Agli occhi dell’assessore alla Sicurezza di Voghera, il leghista Massimo Adriatici, Youns El Boussettaoui sintetizzava le colpe più intollerabili per un razzista. Era immigrato, veniva dal Marocco e aveva un permesso di soggiorno scaduto.
Il pugno di El Boussettaoui
El Boussettaoui era disoccupato, dunque un parassita, un fannullone, un povero che vive sulle spalle altrui. E poi era malato, aveva già ricevuto un Tso; le tante preoccupazioni, i due figli da mantenere, l’incapacità di inserirsi avevano reso quest’uomo mentalmente fragile e bisognoso di cure.
Come nei peggiori feuilleton a chi porta lo stigma della povertà non è però concesso di avere una psicologia, una lacerazione interiore, un senso di crisi esistenziale invece riconosciuto a chi è socialmente ed economicamente integrato.
Cosa nasconde del resto la frase tipicamente razzista secondo cui “gli immigrati possono venire da noi solo se rispettano le nostre regole”?
Per poter essere meglio sfruttati, sottopagati, sottomessi è necessaria un’opera di disumanizzazione che trasforma i subalterni in cose vagamente animate a cui impartire ordini.
Nella mentalità razzista l’immigrato non soffre, non ha una psicologia, non prova passioni che non siano strettamente legate alle necessità materiali primarie.
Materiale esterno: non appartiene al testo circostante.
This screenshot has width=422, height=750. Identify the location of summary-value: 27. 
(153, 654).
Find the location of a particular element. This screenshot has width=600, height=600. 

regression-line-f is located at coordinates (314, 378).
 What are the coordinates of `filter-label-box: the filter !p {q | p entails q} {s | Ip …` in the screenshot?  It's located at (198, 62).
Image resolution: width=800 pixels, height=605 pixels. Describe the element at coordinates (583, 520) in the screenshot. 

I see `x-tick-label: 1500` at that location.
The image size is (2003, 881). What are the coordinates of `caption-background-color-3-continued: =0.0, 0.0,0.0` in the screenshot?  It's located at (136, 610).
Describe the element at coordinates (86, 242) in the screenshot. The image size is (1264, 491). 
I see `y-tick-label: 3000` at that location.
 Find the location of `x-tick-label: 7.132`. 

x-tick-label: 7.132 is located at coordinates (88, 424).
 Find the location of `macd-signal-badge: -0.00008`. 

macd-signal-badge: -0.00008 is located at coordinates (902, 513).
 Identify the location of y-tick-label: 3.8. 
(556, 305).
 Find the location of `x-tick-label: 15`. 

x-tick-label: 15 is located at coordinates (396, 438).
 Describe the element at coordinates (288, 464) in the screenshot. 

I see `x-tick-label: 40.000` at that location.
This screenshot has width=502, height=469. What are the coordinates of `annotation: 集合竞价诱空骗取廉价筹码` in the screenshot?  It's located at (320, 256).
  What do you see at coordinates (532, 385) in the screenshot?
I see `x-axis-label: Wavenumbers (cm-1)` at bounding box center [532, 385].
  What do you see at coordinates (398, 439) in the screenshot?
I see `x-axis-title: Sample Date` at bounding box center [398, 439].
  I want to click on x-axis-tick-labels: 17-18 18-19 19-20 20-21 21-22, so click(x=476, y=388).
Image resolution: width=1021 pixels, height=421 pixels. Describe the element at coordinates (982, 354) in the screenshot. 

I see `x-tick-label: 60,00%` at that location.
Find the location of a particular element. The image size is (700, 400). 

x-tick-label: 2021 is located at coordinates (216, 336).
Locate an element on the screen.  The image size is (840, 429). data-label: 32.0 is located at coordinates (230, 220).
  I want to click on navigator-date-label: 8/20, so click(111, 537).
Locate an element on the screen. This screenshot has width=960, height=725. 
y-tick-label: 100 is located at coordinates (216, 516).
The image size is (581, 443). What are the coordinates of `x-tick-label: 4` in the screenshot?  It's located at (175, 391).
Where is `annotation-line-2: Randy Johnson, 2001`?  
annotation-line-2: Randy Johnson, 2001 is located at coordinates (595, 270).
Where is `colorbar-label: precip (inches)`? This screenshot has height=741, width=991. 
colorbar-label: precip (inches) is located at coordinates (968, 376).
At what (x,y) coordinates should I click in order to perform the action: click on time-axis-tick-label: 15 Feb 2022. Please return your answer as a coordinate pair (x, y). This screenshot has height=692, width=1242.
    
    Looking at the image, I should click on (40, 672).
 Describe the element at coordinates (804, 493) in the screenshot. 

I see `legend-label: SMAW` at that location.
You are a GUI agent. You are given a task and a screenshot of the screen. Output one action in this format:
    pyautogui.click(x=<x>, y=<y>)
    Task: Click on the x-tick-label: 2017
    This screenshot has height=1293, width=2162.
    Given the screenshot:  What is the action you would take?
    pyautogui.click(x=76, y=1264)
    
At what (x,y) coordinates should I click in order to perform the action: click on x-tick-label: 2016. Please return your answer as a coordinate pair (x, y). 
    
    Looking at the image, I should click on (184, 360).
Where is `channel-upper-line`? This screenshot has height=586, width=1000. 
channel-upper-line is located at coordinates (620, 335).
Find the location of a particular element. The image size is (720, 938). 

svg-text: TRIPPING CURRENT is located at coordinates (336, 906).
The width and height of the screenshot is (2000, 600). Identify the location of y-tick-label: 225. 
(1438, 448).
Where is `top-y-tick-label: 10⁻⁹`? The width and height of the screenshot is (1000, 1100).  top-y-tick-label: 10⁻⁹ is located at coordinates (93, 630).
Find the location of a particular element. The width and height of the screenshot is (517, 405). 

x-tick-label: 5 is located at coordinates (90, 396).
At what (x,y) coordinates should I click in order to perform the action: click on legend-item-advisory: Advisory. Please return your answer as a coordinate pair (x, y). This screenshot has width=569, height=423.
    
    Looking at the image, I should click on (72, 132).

Figuriamoci se può soffrire di depressione!
Il pugno di Youns El Boussettaoui deve essere dunque apparso come un’onta inaccettabile, come una ribellione inconcepibile, come lo sfregio all’onorabilità cittadina dell’assessore.
Per questo, (presumibilmente) e non per legittima difesa, dopo essere caduto Massimo Adriatici ha caricato l’arma e ha sparato.
Di fronte non aveva un uomo, ma una bestia da sopprimere, una vita indegna.